Re: GUC_REPORT for protocol tunables was: Re: Optimize binary serialization format of arrays with fixed size elements

From: Marko Kreen <markokr(at)gmail(dot)com>
To: Tom Lane <tgl(at)sss(dot)pgh(dot)pa(dot)us>
Cc: Robert Haas <robertmhaas(at)gmail(dot)com>, Mikko Tiihonen <mikko(dot)tiihonen(at)nitorcreations(dot)com>, Noah Misch <noah(at)leadboat(dot)com>, Merlin Moncure <mmoncure(at)gmail(dot)com>, pgsql-hackers(at)postgresql(dot)org
Subject: Re: GUC_REPORT for protocol tunables was: Re: Optimize binary serialization format of arrays with fixed size elements
Date: 2012-01-23 17:38:50
Message-ID: 20120123173850.GA13695@gmail.com
Views: Raw Message | Whole Thread | Download mbox | Resend email
Thread:
Lists: pgsql-hackers

On Mon, Jan 23, 2012 at 11:20:52AM -0500, Tom Lane wrote:
> Robert Haas <robertmhaas(at)gmail(dot)com> writes:
> > On Mon, Jan 23, 2012 at 9:59 AM, Marko Kreen <markokr(at)gmail(dot)com> wrote:
> >> Now that I think about it, same applies to bytea_output?
>
> > Probably so. But I think we need not introduce quite so many new
> > threads on this patch. This is, I think, at least thread #4, and
> > that's making the discussion hard to follow.
>
> Well, this is independent of the proposed patch, so I think a separate
> thread is okay. The question is "shouldn't bytea_output be marked
> GUC_REPORT"? I think that probably it should be, though I wonder
> whether we're not too late. Clients relying on it to be transmitted are
> not going to work with existing 9.0 or 9.1 releases; so maybe changing
> it to be reported going forward would just make things worse.

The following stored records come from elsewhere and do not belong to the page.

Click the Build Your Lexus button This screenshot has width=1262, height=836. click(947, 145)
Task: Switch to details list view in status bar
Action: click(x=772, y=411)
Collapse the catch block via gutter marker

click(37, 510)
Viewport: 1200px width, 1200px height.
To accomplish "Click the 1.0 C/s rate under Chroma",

Well, in a complex setup it can change under you at will,
but as clients can process the data without knowing the
server state, maybe it's not a big problem. (Unless there
are old clients in the mix...)

Perhaps we can leave it as-is?

But this leaves the question of future policy for
data format change in protocol. Note I'm talking
about both text and binary formats here together.
Although we could have different policy for them.

Also note that any kind of per-session flag is basically a GUC.

Question 1 - how does client know about which format data is?

1) new format is detectable from lossy GUC
2) new format is detectable from GUC_REPORT
3) new format is detectable from Postgres version
4) new format was requested in query (V4 proto)
5) new format is detectable from data (\x in bytea)

1. obviously does not work.
2. works, but requires changes across all infrastructure.
3. works and is simple, but painful.
4. is good, but in the future
5. is good, now

Question 2 - how does client request new format?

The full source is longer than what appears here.